Не знаю, что делать, как помочь Вам. У нас тоже плохо с деньгами. Выручают Арагоновы сертификаты.
Живем в переделкинском раю. Здоровье — неважно: болят суставы и ослабела очень. Пора!
Плохо очень, что нет Эльзы. Может быть, она что-нибудь придумала бы…
Арагон прислал свой новый роман: «Театр/Роман»[236]
— прекрасный, но читать трудно. Сверхбогатый язык, сверхфантастика, сверхавтобиографично. Современная (сверх) гофманиада. Поразительная книга!
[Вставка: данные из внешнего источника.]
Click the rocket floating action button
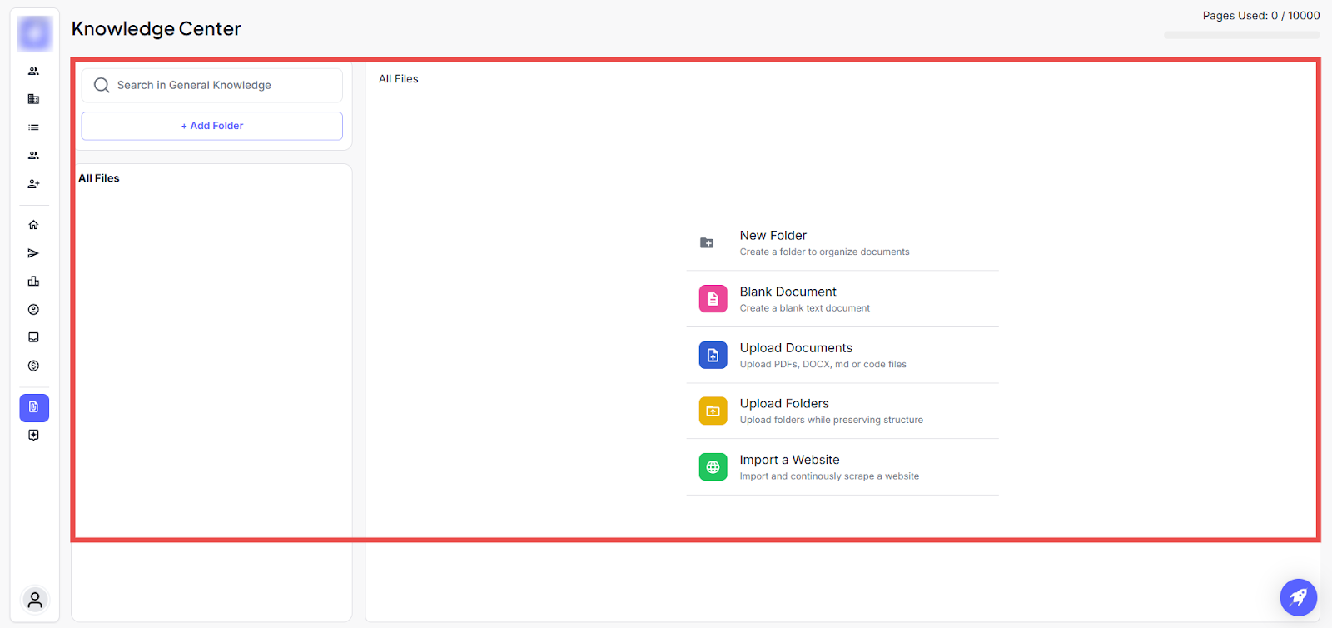pyautogui.click(x=1298, y=596)
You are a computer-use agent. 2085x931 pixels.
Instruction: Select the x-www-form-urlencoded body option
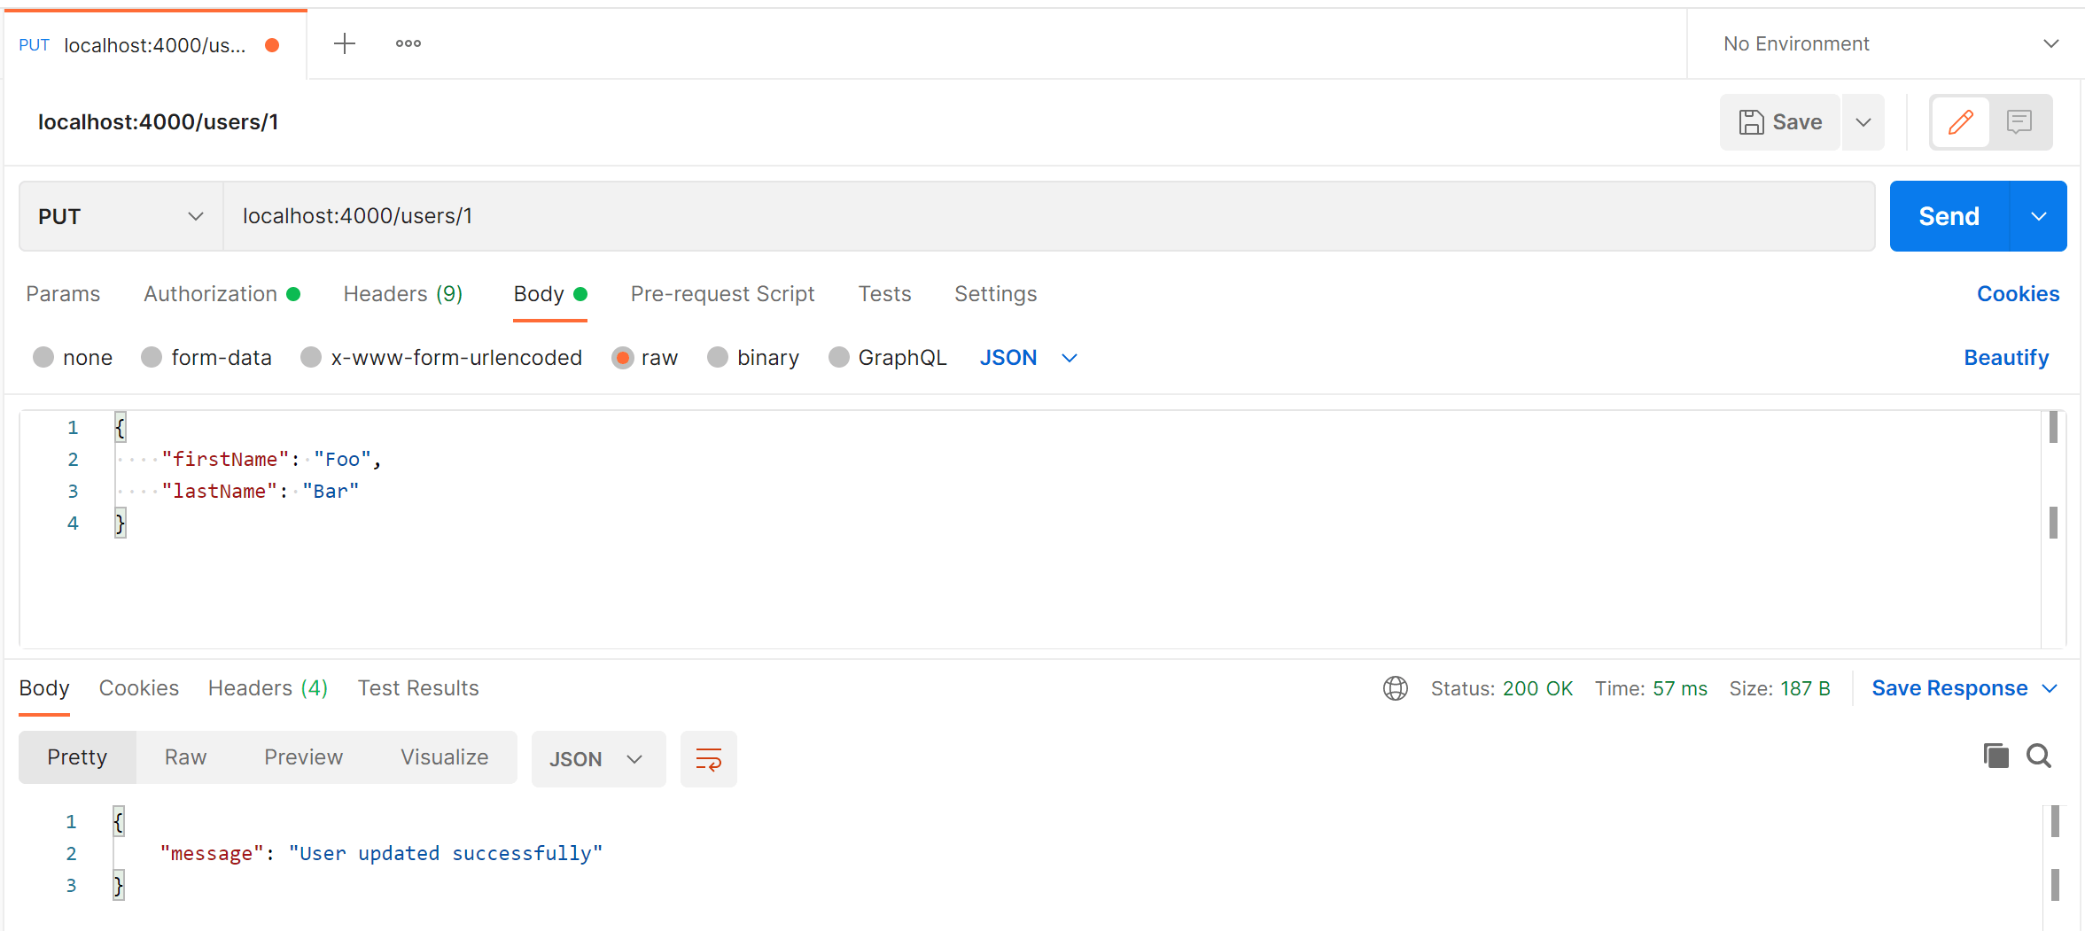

Очень грустная, хотя об Эльзе ни слова.Скучаю по Вас.
Спасибо за фотографию. Она стоит на почетном месте. Все спрашивают: «Кто это? Какое удивительное лицо!» Я отвечаю: «Это Соснора, огромный поэт, но его почти не печатают».
Мы оба обнимаем Вас. Привет Анне.
80
Дорогая Лиля Юрьевна!
Спасибо вам за Арагона. Вот я все сделал в срок и даже раньше.
О стихах памяти Эльзы Вы мне говорили и помню даже именно это стихотворение переводили.[237]
Живу я в Левашово. Ни на какие дальние поездки денег не было, да и здесь неплохо. У родителей Анны летняя дача, вот и живем, и тружусь. Потихоньку. Добиваю хвосты. Откопал свою старую повесть 1968 года и заново ее перебелил. Страшненькая, скажем так. Называется теперь «День Будды».[238]
Параллельно написал несколько рассказов, но над ними еще работы.Стихи не пишу. Сделал «Венок сонетов», все не перепечатать никак. Действительно, венок, только в моем извращенном духе. Но к стихам не тянет так чтобы уж сильно, видно, прошлый год, прошлый взрыв меня изрядно поистрепал.